Connecting to the Next Generation of Scientists
In addition to one-on-one internships with students like Vandiver, BES offers multiple opportunities for middle and high school students to become directly involved in the research conducted there every day. Throughout the year, BES hosts events including training sessions in the Teacher Institute, the Baltimore Data Jam – an art and science competition for middle and high schoolers – and the Young Environmental Scientists (BES YES) mentorship program. Most recently, the BES YES high school students developed a complete stream assessment, including documentation of river features, pipe outfalls, plus protocols and data sheets.
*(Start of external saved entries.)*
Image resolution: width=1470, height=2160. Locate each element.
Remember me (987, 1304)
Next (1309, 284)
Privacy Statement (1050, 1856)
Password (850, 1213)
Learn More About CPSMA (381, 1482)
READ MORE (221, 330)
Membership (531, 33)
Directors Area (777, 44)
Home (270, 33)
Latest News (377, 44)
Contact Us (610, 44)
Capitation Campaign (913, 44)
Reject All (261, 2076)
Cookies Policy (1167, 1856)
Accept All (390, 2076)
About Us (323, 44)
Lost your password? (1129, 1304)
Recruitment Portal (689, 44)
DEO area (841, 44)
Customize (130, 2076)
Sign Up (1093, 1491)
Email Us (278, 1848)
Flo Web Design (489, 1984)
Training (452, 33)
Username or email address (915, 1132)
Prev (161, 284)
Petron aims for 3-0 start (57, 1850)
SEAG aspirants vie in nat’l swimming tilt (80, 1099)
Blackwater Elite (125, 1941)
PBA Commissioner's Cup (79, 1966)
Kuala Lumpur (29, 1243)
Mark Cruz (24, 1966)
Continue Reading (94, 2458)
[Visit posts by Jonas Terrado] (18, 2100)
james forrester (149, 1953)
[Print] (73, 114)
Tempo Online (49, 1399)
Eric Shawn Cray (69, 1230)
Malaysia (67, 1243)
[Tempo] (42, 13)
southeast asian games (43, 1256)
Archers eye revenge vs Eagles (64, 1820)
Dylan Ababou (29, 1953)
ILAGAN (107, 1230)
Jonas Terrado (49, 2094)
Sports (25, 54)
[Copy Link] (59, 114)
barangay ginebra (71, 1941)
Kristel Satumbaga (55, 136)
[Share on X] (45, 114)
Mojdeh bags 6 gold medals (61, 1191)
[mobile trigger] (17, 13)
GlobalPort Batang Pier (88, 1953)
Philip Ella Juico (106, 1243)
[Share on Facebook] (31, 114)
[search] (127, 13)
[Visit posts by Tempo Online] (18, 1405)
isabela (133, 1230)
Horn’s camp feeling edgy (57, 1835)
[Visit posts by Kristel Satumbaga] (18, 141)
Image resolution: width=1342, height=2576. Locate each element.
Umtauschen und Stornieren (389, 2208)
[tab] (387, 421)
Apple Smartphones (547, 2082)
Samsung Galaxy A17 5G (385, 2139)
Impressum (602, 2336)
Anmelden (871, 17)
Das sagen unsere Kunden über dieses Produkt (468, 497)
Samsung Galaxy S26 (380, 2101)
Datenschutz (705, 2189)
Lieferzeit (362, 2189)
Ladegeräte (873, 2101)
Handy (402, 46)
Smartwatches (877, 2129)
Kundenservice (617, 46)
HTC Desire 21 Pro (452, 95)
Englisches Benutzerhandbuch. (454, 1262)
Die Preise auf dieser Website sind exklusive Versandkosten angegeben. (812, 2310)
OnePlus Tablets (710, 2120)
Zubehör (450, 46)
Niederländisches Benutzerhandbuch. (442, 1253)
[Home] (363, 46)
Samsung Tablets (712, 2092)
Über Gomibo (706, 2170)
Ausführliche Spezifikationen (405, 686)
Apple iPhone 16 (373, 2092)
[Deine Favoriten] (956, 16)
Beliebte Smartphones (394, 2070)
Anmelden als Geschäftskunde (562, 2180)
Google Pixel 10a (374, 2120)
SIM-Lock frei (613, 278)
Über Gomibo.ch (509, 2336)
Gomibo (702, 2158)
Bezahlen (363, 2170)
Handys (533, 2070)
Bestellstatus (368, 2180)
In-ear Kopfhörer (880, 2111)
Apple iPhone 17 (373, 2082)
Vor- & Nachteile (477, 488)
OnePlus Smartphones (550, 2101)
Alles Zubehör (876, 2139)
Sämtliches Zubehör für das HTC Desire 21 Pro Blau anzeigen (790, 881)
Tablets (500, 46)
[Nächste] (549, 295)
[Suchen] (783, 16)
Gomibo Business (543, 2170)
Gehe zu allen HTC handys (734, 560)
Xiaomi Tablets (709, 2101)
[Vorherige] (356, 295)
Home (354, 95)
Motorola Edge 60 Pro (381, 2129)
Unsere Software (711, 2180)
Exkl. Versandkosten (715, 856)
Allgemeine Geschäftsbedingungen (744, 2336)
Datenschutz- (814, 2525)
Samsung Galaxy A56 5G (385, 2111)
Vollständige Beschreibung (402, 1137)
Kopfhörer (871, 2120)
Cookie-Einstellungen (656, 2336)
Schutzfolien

Field experiences like this are an essential component of inspiring future scientists and environmental stewards. In a paper for the International Journal of Environmental & Science Education summarizing the importance of field experiences, authors Marc Behrendt and Teresa Franklin state that “students who directly participate during a field experience generate a more positive attitude about the subject.” Such experiences are especially critical for young women. In another article, authors Leslie Besecke et al. found that many women who choose STEM careers were originally inspired by some sort of transforming experience that influenced them to pursue science. Such an experience typically involves “personal contact with a role model and often an intimate involvement with the process that serves as an invitation into the world of scientific inquiry.”
On the Stream
Vandiver hopped out of the car at a BES sampling location along an urban river. Down a steep embankment, the water flowed swiftly and clearly, though the rushing sound of the current competed with vehicle traffic from a nearby bridge overpass. With the confidence of experience, he followed Glass-Siegel to the edge of the water, standing on the bank with a white binder full of data sheets as they read out figures from a data logger.
By pairing students like Vandiver with world-class scientists, BES education programs play a pivotal role in inspiring the would-be researchers and scientists that may take over the long-term datasets and projects into the future. Vandiver no longer has to imagine what ecological field work is like, and his contributions to this long-term monitoring project will be valuable even long after his official internship ends.